Exercise brief
Although the data below holds other lines too, output only those from the line with "Task: Open the DELETE" up to and including the line with "Tap the Số dư tiền trong tài khoản label", exactly as they appear.

Stored data entries
■ ■ ■ ■ ■
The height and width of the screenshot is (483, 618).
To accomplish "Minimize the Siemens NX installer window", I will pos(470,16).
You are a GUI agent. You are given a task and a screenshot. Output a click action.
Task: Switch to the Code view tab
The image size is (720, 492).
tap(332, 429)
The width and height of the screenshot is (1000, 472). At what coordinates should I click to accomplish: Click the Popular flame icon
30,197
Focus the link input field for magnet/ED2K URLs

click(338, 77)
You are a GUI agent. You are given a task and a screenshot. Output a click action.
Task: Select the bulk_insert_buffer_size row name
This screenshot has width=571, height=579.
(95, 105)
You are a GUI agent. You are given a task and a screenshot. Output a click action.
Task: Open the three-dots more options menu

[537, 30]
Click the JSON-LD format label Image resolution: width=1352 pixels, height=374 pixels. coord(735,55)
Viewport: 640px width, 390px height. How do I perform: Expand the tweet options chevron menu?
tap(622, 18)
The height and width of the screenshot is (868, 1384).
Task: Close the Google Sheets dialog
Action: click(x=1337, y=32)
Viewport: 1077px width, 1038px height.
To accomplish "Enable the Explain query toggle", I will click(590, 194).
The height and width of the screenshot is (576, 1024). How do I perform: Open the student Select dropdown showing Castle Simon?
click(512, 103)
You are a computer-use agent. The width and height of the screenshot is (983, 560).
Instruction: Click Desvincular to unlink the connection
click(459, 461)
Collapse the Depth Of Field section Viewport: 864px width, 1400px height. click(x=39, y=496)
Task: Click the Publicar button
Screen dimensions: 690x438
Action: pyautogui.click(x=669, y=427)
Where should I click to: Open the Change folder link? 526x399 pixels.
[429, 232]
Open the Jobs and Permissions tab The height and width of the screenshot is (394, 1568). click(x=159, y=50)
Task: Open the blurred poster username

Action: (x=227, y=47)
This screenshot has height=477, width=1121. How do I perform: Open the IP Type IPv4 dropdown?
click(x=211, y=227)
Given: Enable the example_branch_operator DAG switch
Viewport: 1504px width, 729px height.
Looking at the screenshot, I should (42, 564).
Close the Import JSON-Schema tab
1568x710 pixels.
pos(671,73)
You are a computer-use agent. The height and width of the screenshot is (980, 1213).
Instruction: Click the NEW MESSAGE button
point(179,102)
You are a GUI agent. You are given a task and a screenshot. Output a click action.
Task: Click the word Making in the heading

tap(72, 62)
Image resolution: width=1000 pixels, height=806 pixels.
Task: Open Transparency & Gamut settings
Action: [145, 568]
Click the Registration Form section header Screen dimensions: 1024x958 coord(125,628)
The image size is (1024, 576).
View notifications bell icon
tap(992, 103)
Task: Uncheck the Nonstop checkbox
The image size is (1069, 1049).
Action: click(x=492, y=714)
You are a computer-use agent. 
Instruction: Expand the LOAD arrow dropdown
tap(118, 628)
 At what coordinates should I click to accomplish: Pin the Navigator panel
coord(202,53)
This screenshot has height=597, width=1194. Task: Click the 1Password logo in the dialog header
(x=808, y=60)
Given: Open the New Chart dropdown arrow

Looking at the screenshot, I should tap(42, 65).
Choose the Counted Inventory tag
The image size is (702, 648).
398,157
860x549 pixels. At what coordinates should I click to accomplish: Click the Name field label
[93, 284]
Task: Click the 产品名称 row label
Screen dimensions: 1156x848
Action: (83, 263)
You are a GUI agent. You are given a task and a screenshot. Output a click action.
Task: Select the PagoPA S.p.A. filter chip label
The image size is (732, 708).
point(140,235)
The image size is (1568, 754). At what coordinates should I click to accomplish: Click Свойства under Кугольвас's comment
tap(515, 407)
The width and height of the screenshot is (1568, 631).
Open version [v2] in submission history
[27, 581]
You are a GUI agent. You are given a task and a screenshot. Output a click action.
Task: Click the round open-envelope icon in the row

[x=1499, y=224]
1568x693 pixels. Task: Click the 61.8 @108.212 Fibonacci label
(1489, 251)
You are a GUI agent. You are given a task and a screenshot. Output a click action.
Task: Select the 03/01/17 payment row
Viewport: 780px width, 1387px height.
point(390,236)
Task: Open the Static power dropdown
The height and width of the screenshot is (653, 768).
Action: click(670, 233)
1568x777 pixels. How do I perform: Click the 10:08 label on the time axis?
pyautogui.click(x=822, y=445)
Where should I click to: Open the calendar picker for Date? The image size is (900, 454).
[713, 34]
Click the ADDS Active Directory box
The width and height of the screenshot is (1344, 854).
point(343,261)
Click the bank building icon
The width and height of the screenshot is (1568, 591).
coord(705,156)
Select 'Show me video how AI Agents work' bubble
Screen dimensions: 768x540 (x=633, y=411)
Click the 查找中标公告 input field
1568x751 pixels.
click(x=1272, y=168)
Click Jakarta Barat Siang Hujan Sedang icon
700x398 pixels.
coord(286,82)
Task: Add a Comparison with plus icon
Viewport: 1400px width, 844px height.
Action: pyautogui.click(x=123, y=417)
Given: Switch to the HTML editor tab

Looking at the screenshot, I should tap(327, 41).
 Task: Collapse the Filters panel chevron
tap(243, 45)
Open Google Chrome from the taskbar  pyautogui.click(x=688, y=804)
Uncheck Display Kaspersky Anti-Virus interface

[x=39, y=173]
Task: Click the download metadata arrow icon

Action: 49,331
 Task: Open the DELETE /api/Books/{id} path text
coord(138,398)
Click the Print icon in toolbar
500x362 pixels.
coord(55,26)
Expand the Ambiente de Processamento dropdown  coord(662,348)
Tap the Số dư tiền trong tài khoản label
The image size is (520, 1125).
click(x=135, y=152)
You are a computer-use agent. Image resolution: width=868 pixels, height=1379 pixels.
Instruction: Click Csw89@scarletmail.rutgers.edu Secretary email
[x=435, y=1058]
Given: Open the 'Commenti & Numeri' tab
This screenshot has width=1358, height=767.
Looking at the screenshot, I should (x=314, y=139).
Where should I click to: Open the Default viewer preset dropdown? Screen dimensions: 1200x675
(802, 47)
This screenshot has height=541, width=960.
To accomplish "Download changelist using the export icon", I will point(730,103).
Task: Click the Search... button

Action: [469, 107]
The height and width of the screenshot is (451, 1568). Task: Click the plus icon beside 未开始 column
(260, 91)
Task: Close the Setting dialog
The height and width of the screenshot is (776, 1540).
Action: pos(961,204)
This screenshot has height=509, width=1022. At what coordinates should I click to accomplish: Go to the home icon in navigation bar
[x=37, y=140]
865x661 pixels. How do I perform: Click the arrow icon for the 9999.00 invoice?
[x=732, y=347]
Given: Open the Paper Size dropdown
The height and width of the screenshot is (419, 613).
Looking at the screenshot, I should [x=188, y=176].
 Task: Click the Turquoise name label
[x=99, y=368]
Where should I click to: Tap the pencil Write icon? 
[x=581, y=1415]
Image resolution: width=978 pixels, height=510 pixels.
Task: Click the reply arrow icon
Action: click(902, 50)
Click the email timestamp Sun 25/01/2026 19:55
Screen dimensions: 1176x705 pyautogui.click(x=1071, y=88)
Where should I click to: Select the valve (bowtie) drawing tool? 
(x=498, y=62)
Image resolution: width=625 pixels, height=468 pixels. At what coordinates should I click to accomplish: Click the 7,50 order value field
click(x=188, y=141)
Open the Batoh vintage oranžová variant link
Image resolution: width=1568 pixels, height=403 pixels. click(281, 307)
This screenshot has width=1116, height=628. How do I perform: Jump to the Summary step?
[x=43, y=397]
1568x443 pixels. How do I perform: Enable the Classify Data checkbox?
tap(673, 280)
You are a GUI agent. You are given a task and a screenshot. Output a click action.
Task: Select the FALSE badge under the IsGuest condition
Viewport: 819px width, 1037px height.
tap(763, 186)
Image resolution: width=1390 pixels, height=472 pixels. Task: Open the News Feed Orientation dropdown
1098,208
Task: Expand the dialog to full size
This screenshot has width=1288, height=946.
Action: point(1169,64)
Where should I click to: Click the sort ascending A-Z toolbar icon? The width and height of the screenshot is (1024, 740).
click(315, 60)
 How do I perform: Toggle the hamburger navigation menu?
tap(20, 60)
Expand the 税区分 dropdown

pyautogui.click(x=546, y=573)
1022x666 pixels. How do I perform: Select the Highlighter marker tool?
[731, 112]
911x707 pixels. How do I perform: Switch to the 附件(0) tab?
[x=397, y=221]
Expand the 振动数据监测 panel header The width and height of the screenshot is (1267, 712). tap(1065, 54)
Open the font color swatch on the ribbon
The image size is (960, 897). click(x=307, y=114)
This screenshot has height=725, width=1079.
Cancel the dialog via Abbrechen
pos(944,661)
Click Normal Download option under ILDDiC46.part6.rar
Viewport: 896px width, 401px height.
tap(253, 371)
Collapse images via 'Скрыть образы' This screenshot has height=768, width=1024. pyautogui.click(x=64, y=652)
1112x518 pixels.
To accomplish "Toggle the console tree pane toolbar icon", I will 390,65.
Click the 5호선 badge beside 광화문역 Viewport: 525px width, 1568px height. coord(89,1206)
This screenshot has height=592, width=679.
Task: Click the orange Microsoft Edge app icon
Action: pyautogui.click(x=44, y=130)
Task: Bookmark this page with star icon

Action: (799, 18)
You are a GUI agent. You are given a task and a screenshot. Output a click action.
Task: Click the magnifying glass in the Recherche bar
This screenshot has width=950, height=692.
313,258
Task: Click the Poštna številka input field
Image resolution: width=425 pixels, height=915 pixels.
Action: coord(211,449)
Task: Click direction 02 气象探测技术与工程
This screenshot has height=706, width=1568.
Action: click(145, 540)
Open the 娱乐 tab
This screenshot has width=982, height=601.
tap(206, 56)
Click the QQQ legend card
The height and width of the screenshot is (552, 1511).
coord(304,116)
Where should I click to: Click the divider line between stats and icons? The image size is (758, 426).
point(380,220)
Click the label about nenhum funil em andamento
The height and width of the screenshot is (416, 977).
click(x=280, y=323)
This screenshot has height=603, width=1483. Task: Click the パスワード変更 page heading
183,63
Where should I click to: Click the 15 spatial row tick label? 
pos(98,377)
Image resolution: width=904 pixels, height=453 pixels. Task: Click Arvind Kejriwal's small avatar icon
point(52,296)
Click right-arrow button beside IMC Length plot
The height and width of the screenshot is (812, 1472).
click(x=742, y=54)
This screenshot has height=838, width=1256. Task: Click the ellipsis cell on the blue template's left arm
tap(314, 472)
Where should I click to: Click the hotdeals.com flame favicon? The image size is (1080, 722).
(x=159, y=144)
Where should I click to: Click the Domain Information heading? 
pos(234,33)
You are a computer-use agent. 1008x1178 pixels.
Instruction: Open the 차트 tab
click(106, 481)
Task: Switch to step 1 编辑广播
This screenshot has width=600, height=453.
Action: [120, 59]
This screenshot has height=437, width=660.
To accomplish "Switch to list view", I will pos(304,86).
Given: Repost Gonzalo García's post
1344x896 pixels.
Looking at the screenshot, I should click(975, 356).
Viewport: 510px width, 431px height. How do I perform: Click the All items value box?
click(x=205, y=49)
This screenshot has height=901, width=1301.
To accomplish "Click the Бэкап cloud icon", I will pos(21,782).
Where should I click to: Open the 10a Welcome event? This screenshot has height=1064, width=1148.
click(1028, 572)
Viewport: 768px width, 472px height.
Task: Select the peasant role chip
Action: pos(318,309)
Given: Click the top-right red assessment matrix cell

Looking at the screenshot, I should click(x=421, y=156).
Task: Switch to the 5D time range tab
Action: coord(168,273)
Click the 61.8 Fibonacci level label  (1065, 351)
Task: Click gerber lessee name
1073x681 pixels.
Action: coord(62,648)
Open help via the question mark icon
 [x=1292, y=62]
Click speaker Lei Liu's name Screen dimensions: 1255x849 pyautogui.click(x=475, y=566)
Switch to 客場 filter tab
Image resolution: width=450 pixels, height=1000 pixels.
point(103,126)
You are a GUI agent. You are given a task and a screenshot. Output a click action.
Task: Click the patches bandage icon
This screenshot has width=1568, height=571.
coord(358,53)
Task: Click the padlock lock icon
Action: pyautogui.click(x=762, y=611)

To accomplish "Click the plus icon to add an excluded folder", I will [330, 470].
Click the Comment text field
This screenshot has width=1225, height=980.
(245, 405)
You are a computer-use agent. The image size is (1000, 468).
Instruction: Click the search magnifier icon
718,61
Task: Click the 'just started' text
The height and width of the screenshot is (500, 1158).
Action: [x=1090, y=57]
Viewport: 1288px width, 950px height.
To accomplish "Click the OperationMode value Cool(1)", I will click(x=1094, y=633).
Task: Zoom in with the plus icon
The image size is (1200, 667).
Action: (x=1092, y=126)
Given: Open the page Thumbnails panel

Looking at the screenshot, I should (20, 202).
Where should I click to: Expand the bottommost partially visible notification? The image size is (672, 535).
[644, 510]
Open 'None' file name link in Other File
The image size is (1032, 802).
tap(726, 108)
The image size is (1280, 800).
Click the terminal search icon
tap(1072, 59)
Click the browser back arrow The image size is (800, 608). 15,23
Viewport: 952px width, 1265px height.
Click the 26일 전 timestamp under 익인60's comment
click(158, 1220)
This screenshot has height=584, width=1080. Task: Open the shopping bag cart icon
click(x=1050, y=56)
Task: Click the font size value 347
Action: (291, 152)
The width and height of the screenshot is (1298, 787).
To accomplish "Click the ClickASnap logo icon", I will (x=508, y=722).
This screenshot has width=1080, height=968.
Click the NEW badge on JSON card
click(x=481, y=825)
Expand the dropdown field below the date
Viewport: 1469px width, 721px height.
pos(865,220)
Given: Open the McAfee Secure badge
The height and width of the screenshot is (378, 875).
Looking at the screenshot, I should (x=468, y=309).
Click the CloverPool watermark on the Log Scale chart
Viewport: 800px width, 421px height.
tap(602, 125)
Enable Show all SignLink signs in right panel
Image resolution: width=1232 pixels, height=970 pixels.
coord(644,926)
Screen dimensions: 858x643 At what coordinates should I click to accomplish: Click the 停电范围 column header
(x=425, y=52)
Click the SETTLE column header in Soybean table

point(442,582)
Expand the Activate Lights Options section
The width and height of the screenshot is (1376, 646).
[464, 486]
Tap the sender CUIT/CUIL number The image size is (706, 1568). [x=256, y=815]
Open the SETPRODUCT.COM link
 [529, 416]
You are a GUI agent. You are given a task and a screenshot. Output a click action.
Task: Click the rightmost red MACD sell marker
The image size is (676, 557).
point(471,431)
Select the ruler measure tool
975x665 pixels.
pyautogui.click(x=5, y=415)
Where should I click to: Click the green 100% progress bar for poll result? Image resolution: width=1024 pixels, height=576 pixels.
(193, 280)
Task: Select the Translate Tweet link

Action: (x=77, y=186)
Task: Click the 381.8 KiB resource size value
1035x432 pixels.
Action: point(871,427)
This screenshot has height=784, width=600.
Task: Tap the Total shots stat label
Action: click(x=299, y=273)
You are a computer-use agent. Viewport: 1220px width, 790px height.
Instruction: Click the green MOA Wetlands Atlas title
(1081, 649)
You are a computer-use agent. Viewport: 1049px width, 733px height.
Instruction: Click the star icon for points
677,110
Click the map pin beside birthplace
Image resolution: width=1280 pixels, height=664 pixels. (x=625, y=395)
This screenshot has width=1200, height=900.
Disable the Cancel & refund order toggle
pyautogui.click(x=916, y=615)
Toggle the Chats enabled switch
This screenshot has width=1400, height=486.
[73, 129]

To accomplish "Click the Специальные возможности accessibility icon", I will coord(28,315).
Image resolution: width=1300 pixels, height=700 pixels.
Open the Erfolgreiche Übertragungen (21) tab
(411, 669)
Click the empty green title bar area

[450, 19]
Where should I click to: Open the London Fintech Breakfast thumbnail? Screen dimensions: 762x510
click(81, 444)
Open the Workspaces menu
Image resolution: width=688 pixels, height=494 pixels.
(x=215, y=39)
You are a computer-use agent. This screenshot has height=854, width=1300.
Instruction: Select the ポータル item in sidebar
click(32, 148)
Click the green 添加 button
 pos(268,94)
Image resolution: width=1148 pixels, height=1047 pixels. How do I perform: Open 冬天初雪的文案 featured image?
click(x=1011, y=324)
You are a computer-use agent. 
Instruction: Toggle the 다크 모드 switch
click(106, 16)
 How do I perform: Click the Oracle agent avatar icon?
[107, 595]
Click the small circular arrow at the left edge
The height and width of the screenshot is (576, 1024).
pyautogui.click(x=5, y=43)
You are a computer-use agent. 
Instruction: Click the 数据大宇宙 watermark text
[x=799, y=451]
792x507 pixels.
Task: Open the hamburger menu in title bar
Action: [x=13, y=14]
■ ■ ■ ■ ■
Your response
 Task: Open the DELETE /api/Books/{id} path text
coord(138,398)
Click the Print icon in toolbar
500x362 pixels.
coord(55,26)
Expand the Ambiente de Processamento dropdown  coord(662,348)
Tap the Số dư tiền trong tài khoản label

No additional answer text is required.